** Exercise description **
In the entries below, locate the line with "Given: Click the last orange point on chart", then give again that line and all lines after it, exactly, with pictures omitted.
--
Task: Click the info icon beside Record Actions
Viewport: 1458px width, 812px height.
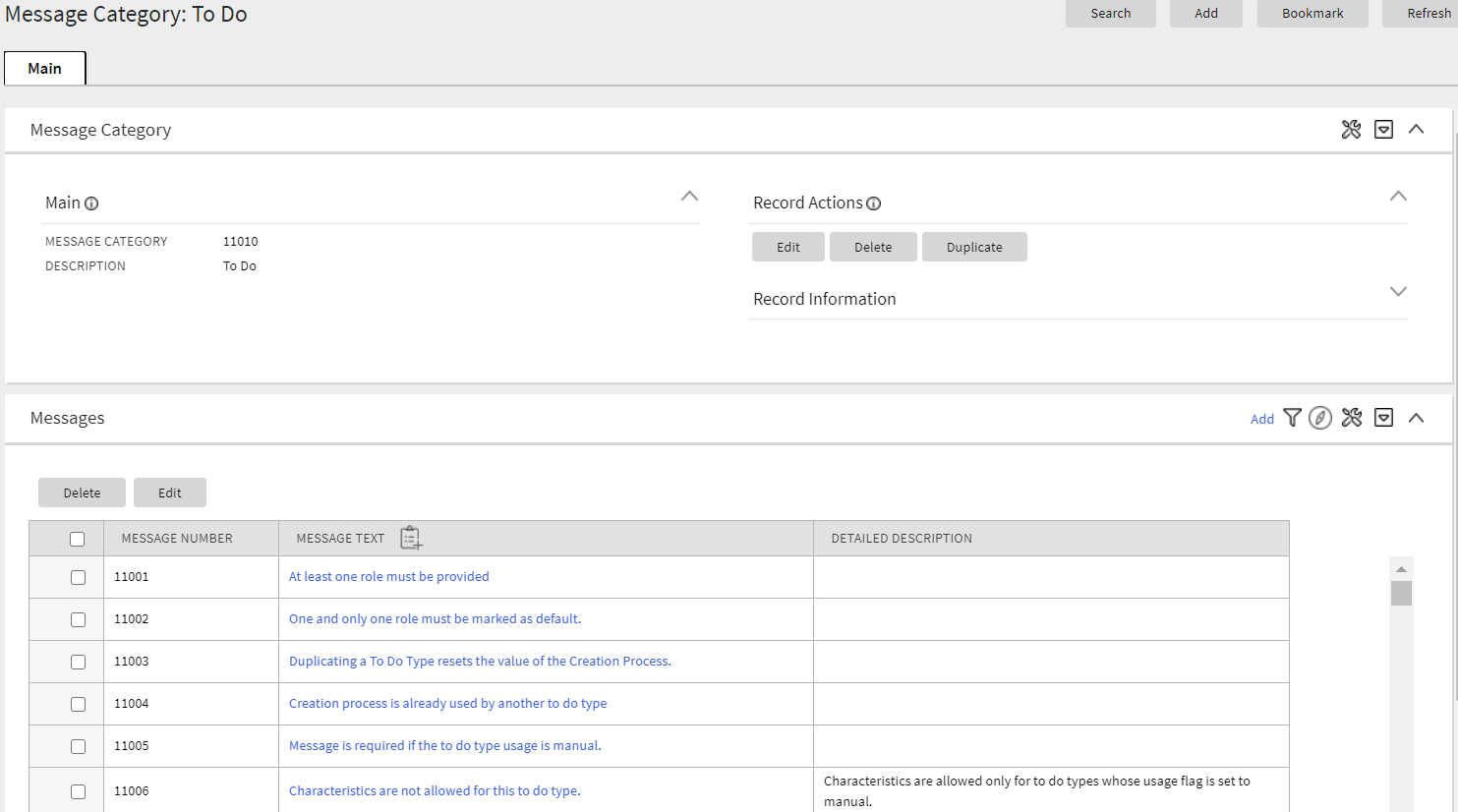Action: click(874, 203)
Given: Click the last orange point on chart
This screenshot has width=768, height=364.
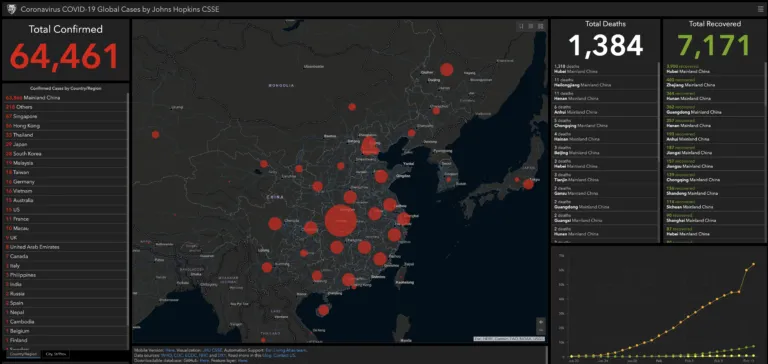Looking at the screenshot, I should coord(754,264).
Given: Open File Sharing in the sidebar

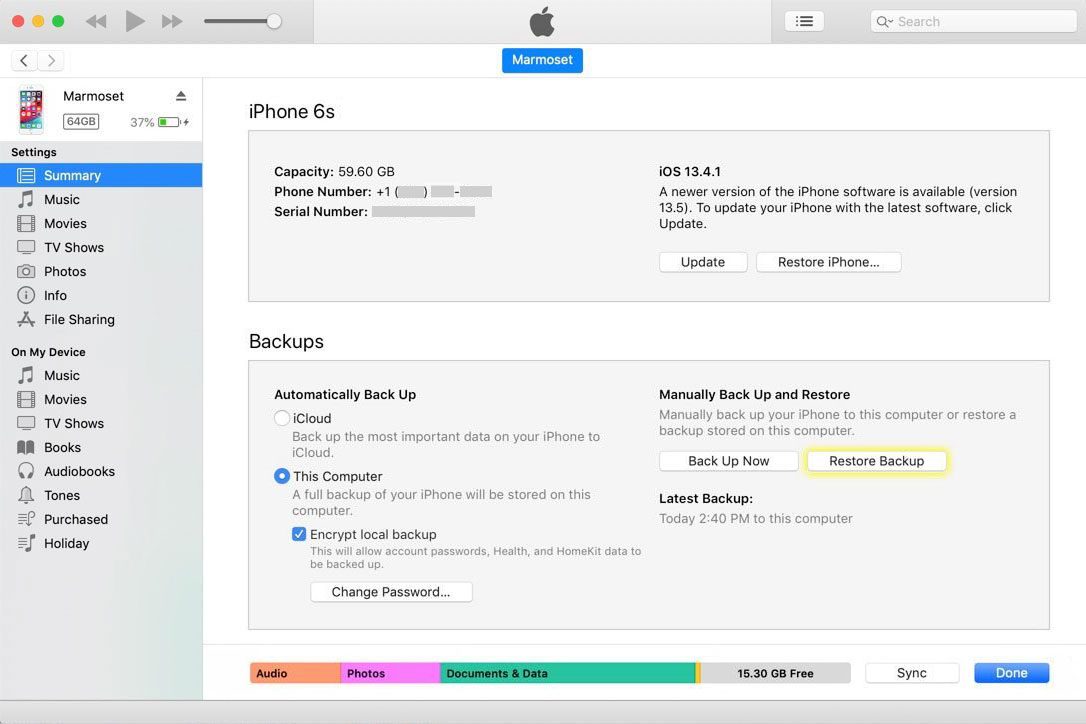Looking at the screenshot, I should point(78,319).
--
** Task result **
Given: Click the last orange point on chart
This screenshot has width=768, height=364.
Looking at the screenshot, I should coord(754,264).
Given: Open File Sharing in the sidebar

Looking at the screenshot, I should point(78,319).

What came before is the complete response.